Machine Translated by Google
2 2
15–5 Las proteínas tirosina fosfatasas muestran una especificidad exquisita
por sus sustratos, a diferencia de la mayoría de las proteínas fosfatasas
de serina/treonina, que tienen una especificidad bastante amplia. 3 3
–+
inactiva no fosforilada (–) y subunidad catalítica. Dos contienen sitios para la fosforilación por
0,03 µM de progesterona
MAP quinasa activa fosforilada Problemas
PKA, que es activado pQ15.04/Q15.04
por AMP cíclico. La subunidad restante es la
(+).
calmodulina, que se une al Ca2+ cuando aumenta la concentración
0,1 µM de progesterona (De JE Ferrell, Jr. y EM
Machleder, Science 280:895– citosólica de Ca2+ . Las subunidades reguladoras controlan el equilibrio
898, 1998. entre las conformaciones activa e inactiva de la subunidad catalítica,
0,3 µM de progesterona Con permiso de AAAS.) con cada fosfato y Ca2+ empujando el equilibrio hacia la conformación
activa. ¿Cómo permite esta disposición que la fosforilasa cinasa cumpla
su función como proteína integradora de las múltiples vías que estimulan
Antes de triturar los ovocitos, notó que no todos los ovocitos en platos la descomposición del glucógeno?
individuales tenían manchas blancas. ¿Algunos ovocitos habían sufrido
una activación parcial y aún no habían alcanzado la etapa de mancha
15–17 La vía de señalización de polaridad plana Wnt normalmente
blanca? Para responder a esta pregunta, repite los problemas
p15.11/15.18 asegura que cada célula del ala en Drosophila tenga un solo cabello.
el experimento, pero esta vez analizas la activación de la MAP quinasa
La sobreexpresión del gen Frizzled de un promotor de choque térmico
en ovocitos individuales. Le sorprende descubrir que cada ovocito tiene
(hs-Fz) hace que crezcan múltiples vellos en muchas células (figura
una MAP cinasa completamente activada o completamente inactiva
P15-5A). Este fenotipo se suprime si hs-Fz se combina con una
(figura P15-3B). ¿Cómo puede una respuesta de todo o nada en
deleción heterocigota (Dshÿ) del gen Disheveled (figura P15-5B).
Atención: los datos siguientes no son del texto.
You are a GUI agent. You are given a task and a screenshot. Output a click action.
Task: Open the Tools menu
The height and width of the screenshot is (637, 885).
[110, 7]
ovocitos individuales dar lugar a una respuesta graduada en la
¿Estos resultados le permiten ordenar la acción de Frizzled y Disheveled
población?
en la vía de señalización? Si es así, ¿cuál es el orden? Explique su
15–15 Proponer tipos específicos de mutaciones en el gen de la razonamiento.
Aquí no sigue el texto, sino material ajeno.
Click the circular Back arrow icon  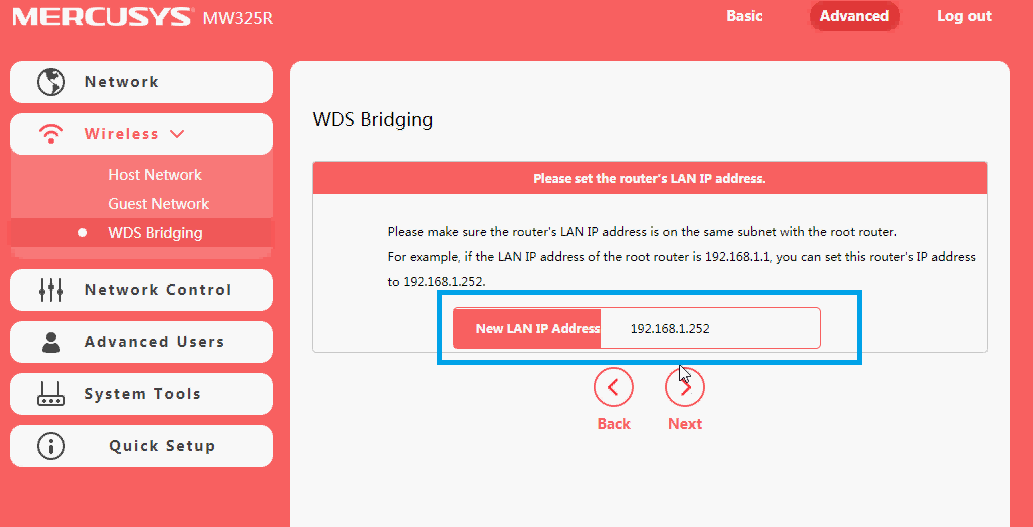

subunidad reguladora de la proteína cinasa dependiente de AMP cíclico
(PKA) que podrían dar lugar a una PKA permanentemente activa o a
(A) (B)
una PKA permanentemente inactiva.
Problemas p15.32/15.21
Referencias
General
Marcas F, Klingmüller U y Müller-Decker K (2009) Señal celular Ben-Shlomo I, Yu Hsu S, Rauch R et al (2003) Receptoma de señalización: una
Procesamiento: una introducción a los mecanismos moleculares de transducción de perspectiva genómica y evolutiva de los receptores de membrana plasmática
señales. Nueva York: Garland Science. involucrados en la transducción de señales. ciencia STKE 187, RE9.
Lim W, Mayer B & Pawson T (2015) Señalización celular: principios y Endicott JA, Noble ME y Johnson LN (2012) La base estructural para el control de las
Mecanismos. Nueva York: Garland Science.
proteínas quinasas eucariotas. año Rev. Bioquímica. 81, 587–613.
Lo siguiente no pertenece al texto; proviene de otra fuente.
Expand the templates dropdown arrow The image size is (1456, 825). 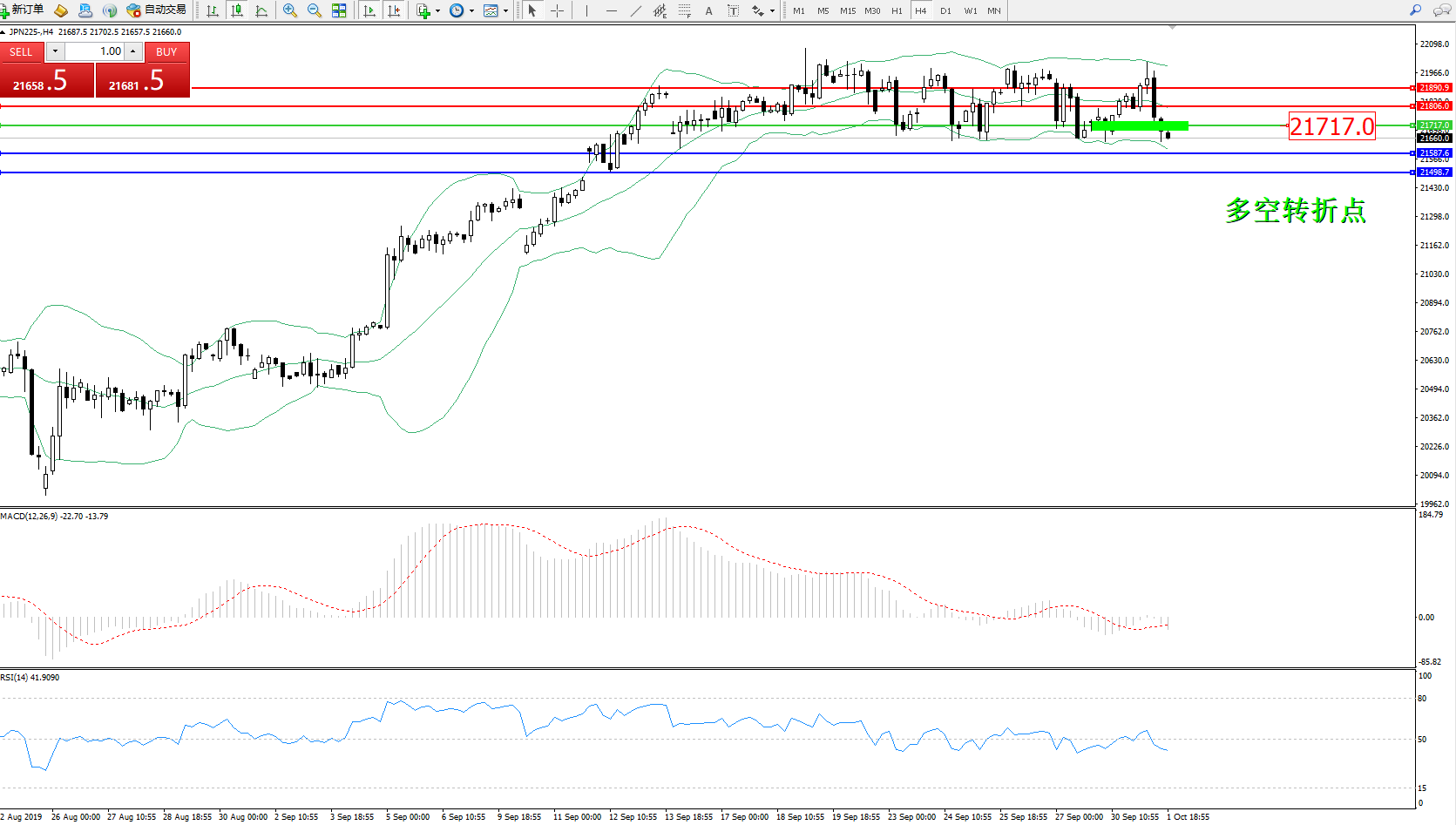point(505,11)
Principios de la señalización celular Ferrell JE, Jr (2002) Estados que se autoperpetúan en la transducción de señales:
Alon U (2007) Motivos de red: teoría y enfoques experimentales. retroalimentación positiva, retroalimentación negativa doble y biestabilidad. actual
Nat. Rev. Genet. 8, 450–461. Opinión Biol celular. 14, 140–148.
Machine Translated by Google
Good MC, Zalatan JG & Lim WA (2011) Proteínas andamios: centros para Willoughby D & Cooper DM (2008) Imágenes de células vivas de la dinámica
controlar el flujo de información celular. Ciencia 332, 680–686. de cAMP. Nat. Métodos 5, 29–36.